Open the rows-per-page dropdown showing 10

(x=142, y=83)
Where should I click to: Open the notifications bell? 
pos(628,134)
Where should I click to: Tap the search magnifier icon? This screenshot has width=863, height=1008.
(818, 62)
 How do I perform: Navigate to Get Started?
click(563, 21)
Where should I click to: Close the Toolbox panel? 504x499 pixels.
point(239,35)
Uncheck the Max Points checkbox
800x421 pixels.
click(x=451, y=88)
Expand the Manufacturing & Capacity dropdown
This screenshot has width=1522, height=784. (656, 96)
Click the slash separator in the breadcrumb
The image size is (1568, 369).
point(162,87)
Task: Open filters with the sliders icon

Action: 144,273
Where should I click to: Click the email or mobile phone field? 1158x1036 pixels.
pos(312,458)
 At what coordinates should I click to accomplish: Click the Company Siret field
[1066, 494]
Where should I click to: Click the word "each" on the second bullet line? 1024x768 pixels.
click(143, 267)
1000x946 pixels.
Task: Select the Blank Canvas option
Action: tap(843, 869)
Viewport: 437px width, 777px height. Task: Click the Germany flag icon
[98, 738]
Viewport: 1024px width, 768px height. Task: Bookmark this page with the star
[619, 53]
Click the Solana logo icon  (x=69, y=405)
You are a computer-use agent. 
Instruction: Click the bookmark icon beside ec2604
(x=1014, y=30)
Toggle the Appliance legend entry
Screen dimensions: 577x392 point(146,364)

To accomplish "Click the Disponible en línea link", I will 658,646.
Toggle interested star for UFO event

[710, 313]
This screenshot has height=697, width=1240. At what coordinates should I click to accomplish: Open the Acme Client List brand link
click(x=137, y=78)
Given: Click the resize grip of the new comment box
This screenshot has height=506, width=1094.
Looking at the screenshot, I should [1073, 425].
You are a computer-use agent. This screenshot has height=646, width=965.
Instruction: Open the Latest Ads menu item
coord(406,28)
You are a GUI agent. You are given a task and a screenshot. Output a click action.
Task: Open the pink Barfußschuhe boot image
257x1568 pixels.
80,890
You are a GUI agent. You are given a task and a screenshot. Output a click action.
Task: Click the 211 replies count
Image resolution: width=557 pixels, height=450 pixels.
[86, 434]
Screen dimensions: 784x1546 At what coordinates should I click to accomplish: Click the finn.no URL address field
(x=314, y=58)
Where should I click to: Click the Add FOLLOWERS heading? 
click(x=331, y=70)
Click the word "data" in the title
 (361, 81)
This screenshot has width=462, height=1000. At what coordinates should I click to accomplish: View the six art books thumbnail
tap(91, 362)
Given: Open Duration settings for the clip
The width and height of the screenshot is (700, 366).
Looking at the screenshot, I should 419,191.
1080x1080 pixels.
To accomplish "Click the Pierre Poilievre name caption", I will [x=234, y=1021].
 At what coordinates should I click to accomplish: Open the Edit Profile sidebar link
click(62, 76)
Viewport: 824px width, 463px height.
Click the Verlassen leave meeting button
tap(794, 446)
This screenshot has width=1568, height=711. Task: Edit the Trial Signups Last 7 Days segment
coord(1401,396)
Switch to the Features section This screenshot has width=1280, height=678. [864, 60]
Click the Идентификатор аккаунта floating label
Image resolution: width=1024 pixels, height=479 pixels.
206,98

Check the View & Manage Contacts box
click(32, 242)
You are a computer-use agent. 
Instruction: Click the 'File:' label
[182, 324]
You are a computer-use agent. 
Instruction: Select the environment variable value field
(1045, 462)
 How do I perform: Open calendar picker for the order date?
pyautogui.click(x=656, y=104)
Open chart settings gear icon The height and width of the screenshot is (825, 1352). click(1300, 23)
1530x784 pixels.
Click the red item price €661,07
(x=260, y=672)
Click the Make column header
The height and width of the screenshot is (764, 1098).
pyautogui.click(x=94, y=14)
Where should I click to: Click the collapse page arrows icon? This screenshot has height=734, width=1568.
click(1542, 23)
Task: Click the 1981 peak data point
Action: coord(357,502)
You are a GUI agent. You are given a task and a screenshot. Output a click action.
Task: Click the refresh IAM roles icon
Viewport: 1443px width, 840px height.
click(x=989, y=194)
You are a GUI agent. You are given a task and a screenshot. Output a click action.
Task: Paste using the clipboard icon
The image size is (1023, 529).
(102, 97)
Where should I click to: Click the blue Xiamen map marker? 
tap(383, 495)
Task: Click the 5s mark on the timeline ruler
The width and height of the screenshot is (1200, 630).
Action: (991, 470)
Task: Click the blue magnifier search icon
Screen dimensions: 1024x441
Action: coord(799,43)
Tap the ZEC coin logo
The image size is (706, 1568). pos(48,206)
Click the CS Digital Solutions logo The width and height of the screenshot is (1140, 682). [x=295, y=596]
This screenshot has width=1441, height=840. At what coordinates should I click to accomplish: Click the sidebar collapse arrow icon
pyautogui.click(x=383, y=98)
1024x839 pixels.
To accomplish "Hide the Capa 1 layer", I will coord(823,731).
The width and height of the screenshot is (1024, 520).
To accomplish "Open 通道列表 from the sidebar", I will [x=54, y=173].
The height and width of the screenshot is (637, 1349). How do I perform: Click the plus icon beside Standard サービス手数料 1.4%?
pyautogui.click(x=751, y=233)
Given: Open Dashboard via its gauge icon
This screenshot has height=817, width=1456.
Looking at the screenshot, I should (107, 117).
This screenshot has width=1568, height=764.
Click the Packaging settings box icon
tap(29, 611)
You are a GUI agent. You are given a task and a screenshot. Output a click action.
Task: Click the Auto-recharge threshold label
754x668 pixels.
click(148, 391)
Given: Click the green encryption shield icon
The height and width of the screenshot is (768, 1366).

» TASK OBJECTIVE:
Could you set down, exactly as written, the lines above between the one holding "This screenshot has height=697, width=1240." and the one holding "Given: Open Duration settings for the clip", inclusive, and nothing more?

» OUTPUT:
This screenshot has height=697, width=1240. At what coordinates should I click to accomplish: Open the Acme Client List brand link
click(x=137, y=78)
Given: Click the resize grip of the new comment box
This screenshot has height=506, width=1094.
Looking at the screenshot, I should [1073, 425].
You are a computer-use agent. This screenshot has height=646, width=965.
Instruction: Open the Latest Ads menu item
coord(406,28)
You are a GUI agent. You are given a task and a screenshot. Output a click action.
Task: Open the pink Barfußschuhe boot image
257x1568 pixels.
80,890
You are a GUI agent. You are given a task and a screenshot. Output a click action.
Task: Click the 211 replies count
Image resolution: width=557 pixels, height=450 pixels.
[86, 434]
Screen dimensions: 784x1546 At what coordinates should I click to accomplish: Click the finn.no URL address field
(x=314, y=58)
Where should I click to: Click the Add FOLLOWERS heading? 
click(x=331, y=70)
Click the word "data" in the title
 (361, 81)
This screenshot has width=462, height=1000. At what coordinates should I click to accomplish: View the six art books thumbnail
tap(91, 362)
Given: Open Duration settings for the clip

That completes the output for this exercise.